» Request 1
In the article on intelligence-led risk management, how is the risk assessment often viewed?
» Request 2
From the article on intelligence-led risk management, retype everything from "Why intelligence-led risk" down to "financial crime framework.".
» Request 3
List every distinct hyphenated term that appears in the article on intelligence-led risk management.

» Provided text
____________
Posted: 20 Feb. 2024 6 min. read

Delivering a risk-based approach

Why intelligence-led risk management is key

This is the second article in our Future of Financial Crime series, with a focus on the importance of intelligence-led risk management as a foundation for a future financial crime framework.

The risk assessment is a critical tool which should sit at the heart of a financial services (FS) institution’s financial crime control framework. However, it is often viewed as a regulatory driven exercise, which results in generic evaluations of the financial crime (FC) vulnerabilities that an institution is exposed to. Such outcomes provide limited actionable intelligence to enable appropriate adjustments to be made to financial crime controls. With financial crime threats ever-changing and becoming increasingly complex, this approach must evolve.
____________
» Supplied entries
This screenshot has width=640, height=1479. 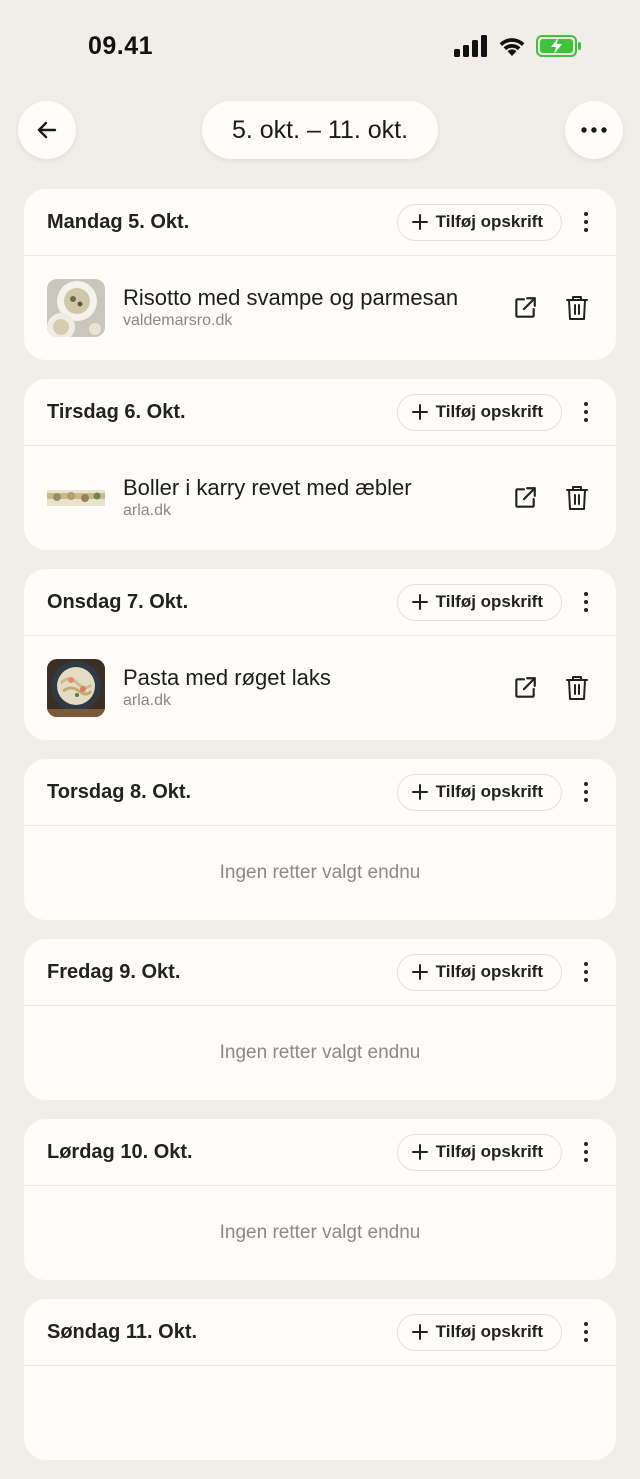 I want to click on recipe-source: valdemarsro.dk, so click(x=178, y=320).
____________
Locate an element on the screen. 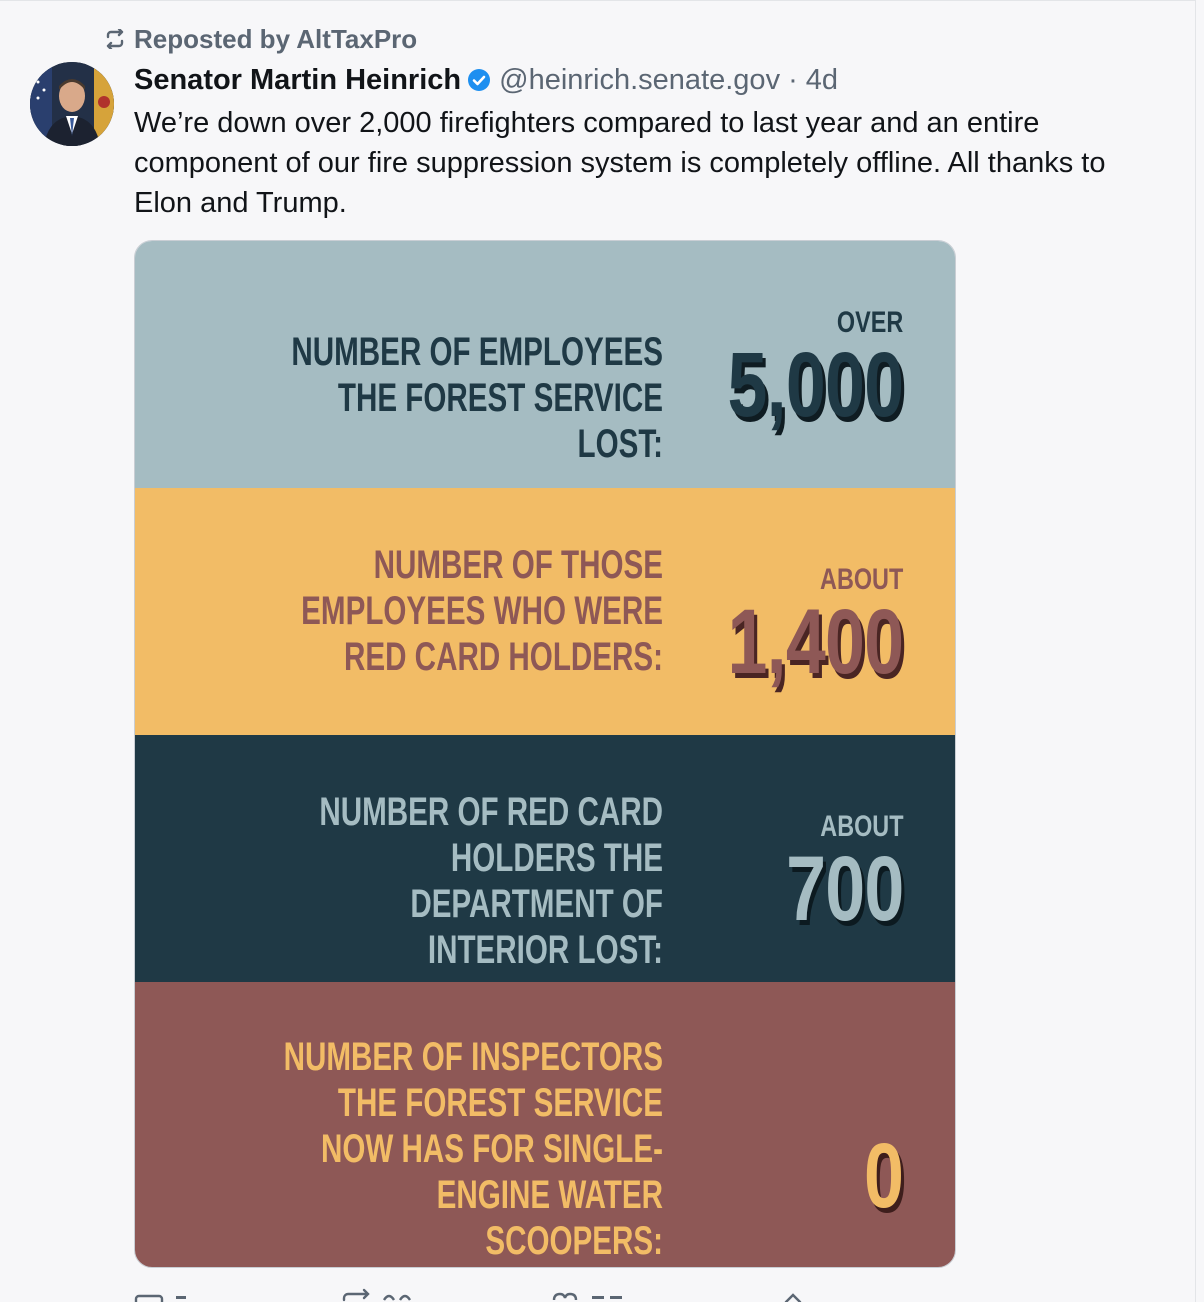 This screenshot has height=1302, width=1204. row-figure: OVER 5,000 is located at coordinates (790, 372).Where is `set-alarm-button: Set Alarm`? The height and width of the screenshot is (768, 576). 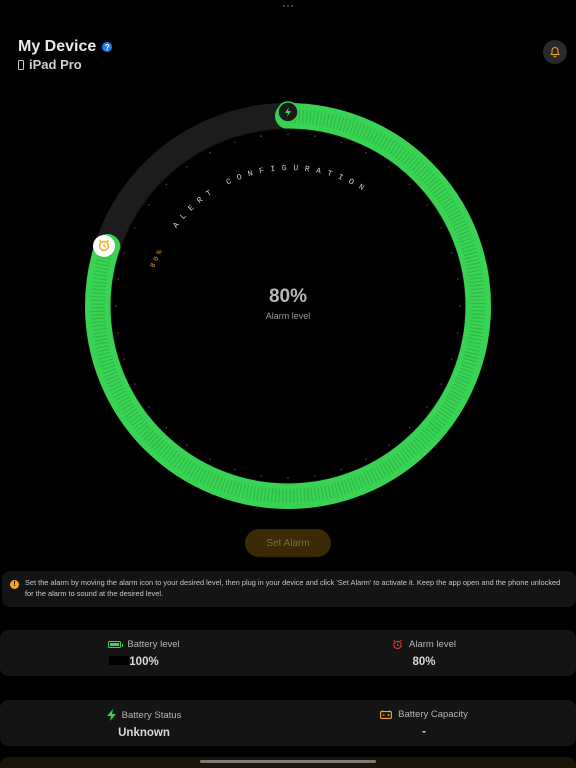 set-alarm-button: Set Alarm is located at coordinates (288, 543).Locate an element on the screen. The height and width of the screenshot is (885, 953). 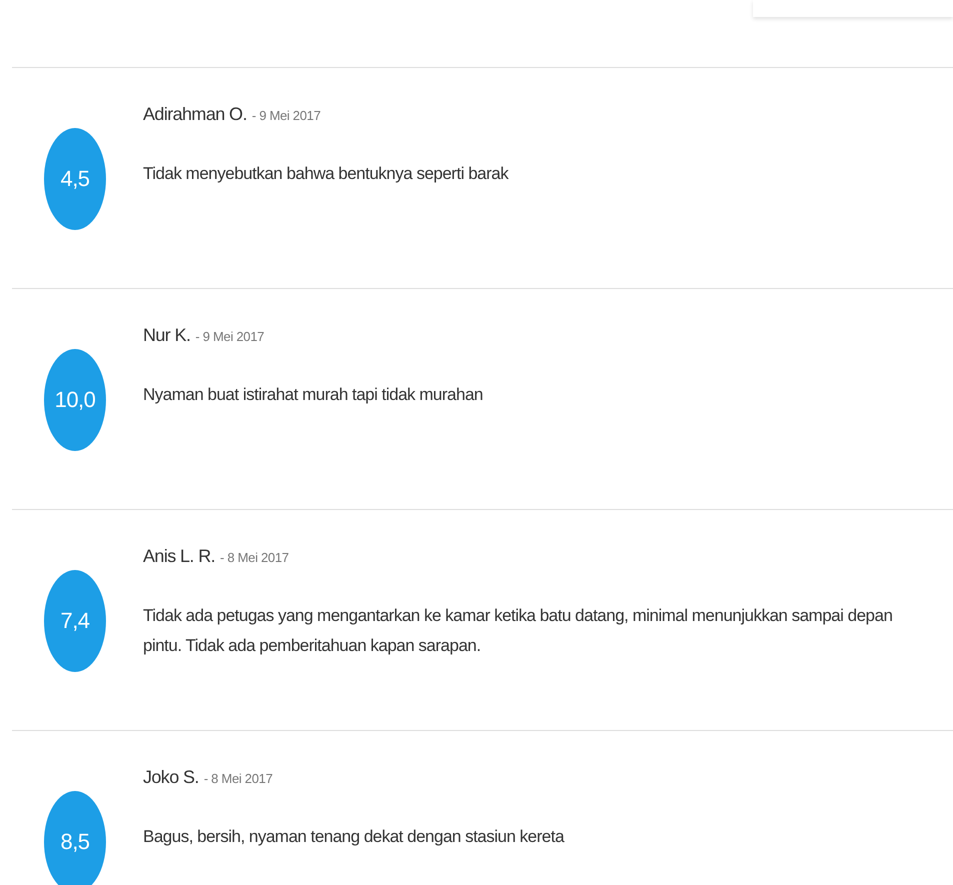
____________
» Answer space 1
It is often viewed as a regulatory driven exercise.

» Answer space 2
Why intelligence-led risk management is key

This is the second article in our Future of Financial Crime series, with a focus on the importance of intelligence-led risk management as a foundation for a future financial crime framework.

» Answer space 3
risk-based, intelligence-led, ever-changing